Hugh Winkler holding forth on computing and the Web

Friday, April 27, 2007

The Penny Drops

It's enjoyable, and instructive, to watch the penny drop for venerable DCOMster/SOAPster Tim Ewald: I finally get REST. Wow.

Instructive, because coming from a strong RPC perspective, Tim illuminates the distributed application problem with slightly different shades. I like this graphical model:

Every communication protocol has a state machine. For some protocols they are very simple, for others they are more complex. When you implement a protocol via RPC, you build methods that modify the state of the communication. That state is maintained as a black box at the endpoint. Because the protocol state is hidden, it is easy to get things wrong. For instance, you might call Process before calling Init....The essence of REST is to make the states of the protocol explicit and addressible by URIs. The current state of the protocol state machine is represented by the URI you just operated on and the state representation you retrieved. You change state by operating on the URI of the state you're moving to, making that your new state. A state's representation includes the links (arcs in the graph) to the other states that you can move to from the current state.

Tuesday, April 17, 2007

Austin to Paris in 30 days

Since I'm traveling to Paris soon, thought I'd get directions from Google Maps. It's going to take 30 days, 9 hours. Notice item 28. (via Peter Flanagan).

Tuesday, April 10, 2007

Microsoft is Dead

Ha! I've been telling people Microsoft has become irrelevant. And now Paul Graham crystallizes the thought. Especially rich:
...I'm now surprised when I come across a computer running Windows. Nearly all the people we fund at Y Combinator use Apple laptops. It was the same in the audience at startup school. All the computer people use Macs or Linux now. Windows is for grandmas, like Macs used to be in the 90s. So not only does the desktop no longer matter, no one who cares about computers uses Microsoft's anyway.

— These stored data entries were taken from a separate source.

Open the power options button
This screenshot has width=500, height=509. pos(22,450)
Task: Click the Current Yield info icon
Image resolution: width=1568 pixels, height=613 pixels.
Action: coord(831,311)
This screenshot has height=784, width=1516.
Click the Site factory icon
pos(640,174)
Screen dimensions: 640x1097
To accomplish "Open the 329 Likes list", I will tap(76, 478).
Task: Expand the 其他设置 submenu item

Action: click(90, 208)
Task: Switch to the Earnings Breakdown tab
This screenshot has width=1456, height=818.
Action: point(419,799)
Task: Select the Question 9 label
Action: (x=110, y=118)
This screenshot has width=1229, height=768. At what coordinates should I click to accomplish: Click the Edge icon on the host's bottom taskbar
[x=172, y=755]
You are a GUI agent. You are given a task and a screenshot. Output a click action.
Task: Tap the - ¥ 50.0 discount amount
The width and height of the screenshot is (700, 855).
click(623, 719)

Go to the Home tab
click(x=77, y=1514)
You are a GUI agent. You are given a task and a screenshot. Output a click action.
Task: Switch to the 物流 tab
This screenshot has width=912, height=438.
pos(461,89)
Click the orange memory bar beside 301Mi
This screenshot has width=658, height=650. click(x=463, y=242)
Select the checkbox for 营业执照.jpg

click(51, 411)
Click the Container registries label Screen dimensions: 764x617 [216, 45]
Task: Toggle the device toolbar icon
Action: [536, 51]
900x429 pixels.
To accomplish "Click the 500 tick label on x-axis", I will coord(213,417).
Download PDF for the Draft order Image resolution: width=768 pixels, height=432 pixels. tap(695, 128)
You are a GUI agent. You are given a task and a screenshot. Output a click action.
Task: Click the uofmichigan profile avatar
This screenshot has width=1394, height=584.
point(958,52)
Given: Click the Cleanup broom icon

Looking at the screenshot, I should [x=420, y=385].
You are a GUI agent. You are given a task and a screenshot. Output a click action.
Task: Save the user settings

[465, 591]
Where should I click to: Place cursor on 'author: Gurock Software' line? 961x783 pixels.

An irascible colleague at a large software company used to say, "Hugh, you have to understand: XYZ isn't really a software company. It's an old folks home for software." XYZ had the same problem PG describes:
Microsoft's biggest weakness is that they still don't realize how much they suck. They still think they can write software in house. Maybe they can, by the standards of the desktop world. But that world ended a few years ago.

Tuesday, April 03, 2007

The cure is worse than the disease

This paper from Fortify makes the case that sending sensitive information using JSON exposes it to cross-site maliciousness. GMail sent your contact list down as JSON and evaled it. Turns out, any old site could do the same: just put a <script> tag referencing that contact list, and install some interceptor code that overloads setting e.g. the "email" property on any object: That enables the malicious code to see the values in the JSON.

Here are a couple of their proposed measures:

1. "Add the session cookie to the request as a parameter." Knee-slapper, that. See, the exploit only works because vulnerable sites put your identity into the cookie, and use a single URL for all users to download the object; the server uses the cookie to send you your personalized contact list. So the attacker just has to hardcode <script src="http://yoursite.com/contact-list">. The paper proposes uniquifying the URL. Here's an idea: design your app so that each user's info is at a unique URL in the first place!

2. Send all legitimate requests for JSON data using HTTP POST! That way you know any GET requests are malicious ones from <script> tags. They do concede that "The use of GET for better performance is encouraged by Web application experts from Sun and elsewhere". There's no use for this measure if you use unique URLS, of course.

So yeah, this is a serious problem, but not for apps using best web architecture practices. Millions of web developers read papers like that and then crap all over the web.